_Prompt_
Return the records below in full. Keep every word exact and skip the images.

_Information_
- - - - -

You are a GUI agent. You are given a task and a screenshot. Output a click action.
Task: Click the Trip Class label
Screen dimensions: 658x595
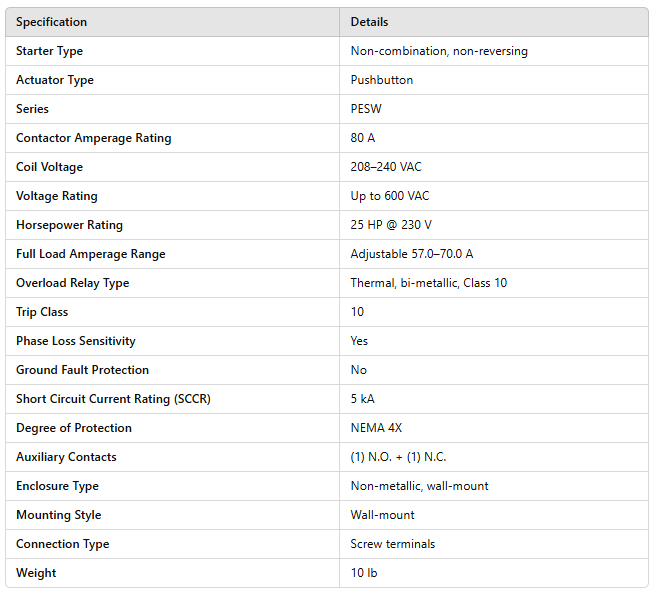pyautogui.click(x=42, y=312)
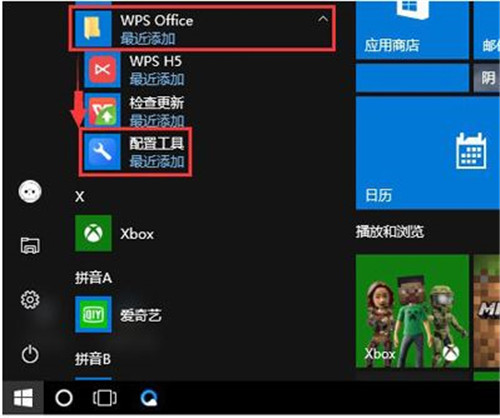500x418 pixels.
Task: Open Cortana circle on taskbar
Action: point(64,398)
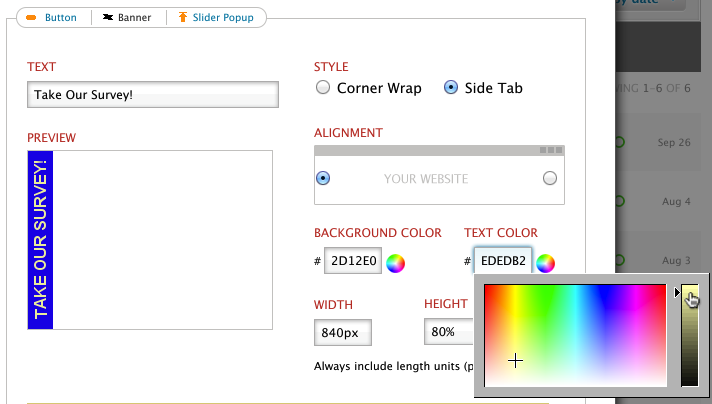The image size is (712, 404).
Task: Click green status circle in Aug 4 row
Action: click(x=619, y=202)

- - - - -

_Written response_
You are a GUI agent. You are given a task and a screenshot. Output a click action.
Task: Click the Trip Class label
Screen dimensions: 658x595
pyautogui.click(x=42, y=312)
500x418 pixels.
Task: Open Cortana circle on taskbar
Action: point(64,398)
The image size is (712, 404).
Task: Click green status circle in Aug 4 row
Action: click(x=619, y=202)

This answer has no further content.